Data Load from S3 - Error message: failed to get file schema

first query is not working in starrocks while second query is working absolutely fine, the only between these two queries is the path in the first query we have provided path as /year=2023/month=5/day=1/hour=0/.

Could someone please help to resolve this issue.

starrocks version : Latest-3.3

SELECT * FROM FILES
(
“path” = “s3://bucket-abc01-data/somepath/data/table/year=2023/month=5/day=1/hour=0/000000_0”,
“format” = “parquet”,
“aws.s3.access_key” = “AAAAAAAAAAAAAAAAA”,
“aws.s3.secret_key” = “BBBBBBBBBBBBBBBBBBBBBBB”,
“aws.s3.region” = “us-west-1”,
“aws.s3.endpoint” = “https://some_endpoint.com:9021”,
“aws.s3.enable_path_style_access” = “true”,
“aws.s3.enable_ssl” = “true”
)
LIMIT 3;

SELECT * FROM FILES
(
“path” = “s3://bucket-abc01-data/somepath/data/table/000000_0”,
“format” = “parquet”,
“aws.s3.access_key” = “AAAAAAAAAAAAAAAAA”,
“aws.s3.secret_key” = “BBBBBBBBBBBBBBBBBBBBBBB”,
“aws.s3.region” = “us-west-1”,
“aws.s3.endpoint” = “https://some_endpoint.com:9021”,
“aws.s3.enable_path_style_access” = “true”,
“aws.s3.enable_ssl” = “true”
)
LIMIT 3;

ERROR:
SQL Error [1064] [42000]: Access storage error.

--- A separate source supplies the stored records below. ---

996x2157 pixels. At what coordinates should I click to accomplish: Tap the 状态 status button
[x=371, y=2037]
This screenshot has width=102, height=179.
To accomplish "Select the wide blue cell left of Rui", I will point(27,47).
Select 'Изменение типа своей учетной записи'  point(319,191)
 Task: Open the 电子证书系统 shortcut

Error message: failed to get file schema, path: s3://bucket-abc01-data/somepath/data/table/year=2023/month=5/day=1/hour=0/000000_0, error: [Init parquet reader fail. IOError: BE access S3 file failed, SdkResponseCode=403, SdkErrorType=15, SdkErrorMessage=No response body., filename: s3://bucket-abc01-data/somepath/data/table/year=2023/month=5/day=1/hour=0/000000_0]

Could you mind to give the parquet to us? I can have a reproduce.

1 Like

Thank you allen for reply.
You can create any sample parquet file. The thing is when i copied the same parquet file to another location where location does not contain any “=” operator it started working.

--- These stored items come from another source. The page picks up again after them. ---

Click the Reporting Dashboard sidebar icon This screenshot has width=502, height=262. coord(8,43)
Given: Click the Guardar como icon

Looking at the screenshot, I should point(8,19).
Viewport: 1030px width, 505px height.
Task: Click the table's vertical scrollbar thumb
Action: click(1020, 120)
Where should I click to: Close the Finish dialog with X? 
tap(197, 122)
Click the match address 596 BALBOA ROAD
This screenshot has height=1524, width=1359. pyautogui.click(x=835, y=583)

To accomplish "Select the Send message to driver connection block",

For eg : let suppose the path is /table_name/year=2024/month=9/day=1/file.snappy.parquet

above path will not be going to work it will throw mentioned error but when i use below path it will absolutely going to work fine.

/table_name/2024/9/1/file.snappy.parquet

So as a work around we copied data to path with above structure for now so that we can carry out same tests but then its a bug i believe it needs to be fixed.

Best,
Rahul Vishwakarma